+ Start a Discussion
zgcharley_09zgcharley_09 

The client cert chain of API version 25.0 can't be validate successfully when using Outbound message

Hi,

With latest API version 25.0 of Salesforce.com, the downloaded client cert can't be validated successfully. After downloading the client cert, i generated the intermediate cert and root cert. The certs chain is something like:
---------------------------------
Subject: CN = proxy.salesforce.com;
Issuer: CN = VeriSign Class 3 International Server CA - G3

Subject: CN = VeriSign Class 3 International Server CA - G3
Issuer: CN = VeriSign Class 3 Public Primary Certification Authority - G5

Subject: CN = VeriSign Class 3 Public Primary Certification Authority - G5
Issuer: CN = VeriSign Class 3 Public Primary Certification Authority - G5
-------------------------------------
Totally there are three certs. Then i put these three certs in a folder and set this folder as trusted certs location. In my outbound server, I use these certificates to verify the outbound client, that's Salesforce.com at this time(two way SSL). Now the problem is, the certs sent fromSalesforce.com doesn't math this cert chain. Could you tell me what kind of certs are sent by Salesforce.com when the outbound server requires client authentication? Why the certs doesn't match?

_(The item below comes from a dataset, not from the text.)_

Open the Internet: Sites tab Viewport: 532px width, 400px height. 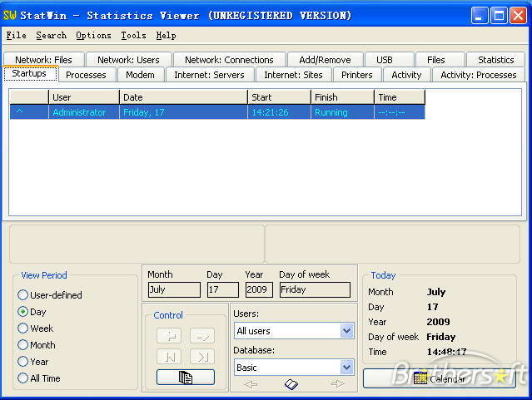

Besides, my outbound server ran well with two way SSL when using Salesforce.com API 22.0 and prior versions. I compared the client cert downloaded from Salesforce. The root and intermediate certs of 22 are different from version 25(I didn't tried with version 23 and 24, so i don't know is there any difference too). Is the change of this client cert temporary or decided?

-zg

zgcharley_09zgcharley_09

Anyone can help ?

Daniph08Daniph08

Hi zgcharley_09,

 

Can provide the URL of your endpoint in a private message? or email it to me? I work at Salesforce and can try to figure out where the point of failure maybe.

 

-Danny

zgcharley_09zgcharley_09

Hi Danny,

 

The trace log from my side shows:

------------------SSL handshake log-----------------

......

CertificateVerifier  --- looking in datastore for certificate with DN cn=VeriSign Class 3 Public Primary Certification Authority - G5,ou=(c) 2006 VeriSign, Inc. - For authorized use only,ou=VeriSign Trust Network,o=VeriSign, Inc.,c=US


CertificateVerifier  --- CA certificate with correct DN, but fingerprint '705E 6DBB 8824 1175 38BA F69F 6A2A 3606' found. Continuing search.
CertificateVerifier  --- No match found

..........

---------------------------------------------------------------

It seems this certificate "cn=VeriSign Class 3 Public Primary Certification Authority - G5"  sent from Salesforce.com has different fingerprint with the one present in my local. 

 

So currently, my question is how can I get the correct intermediate certificate "cn=VeriSign Class 3 Public Primary Certification Authority - G5" ? Shall I ask you(Salesforce.com) for the intermediate certificates of this client cert?

 

Thanks

 

 

Daniph08Daniph08

It seems like it's a different serial number, which is perfectly fine. It seems that your certificate verifier may be a bit too strict in this regard.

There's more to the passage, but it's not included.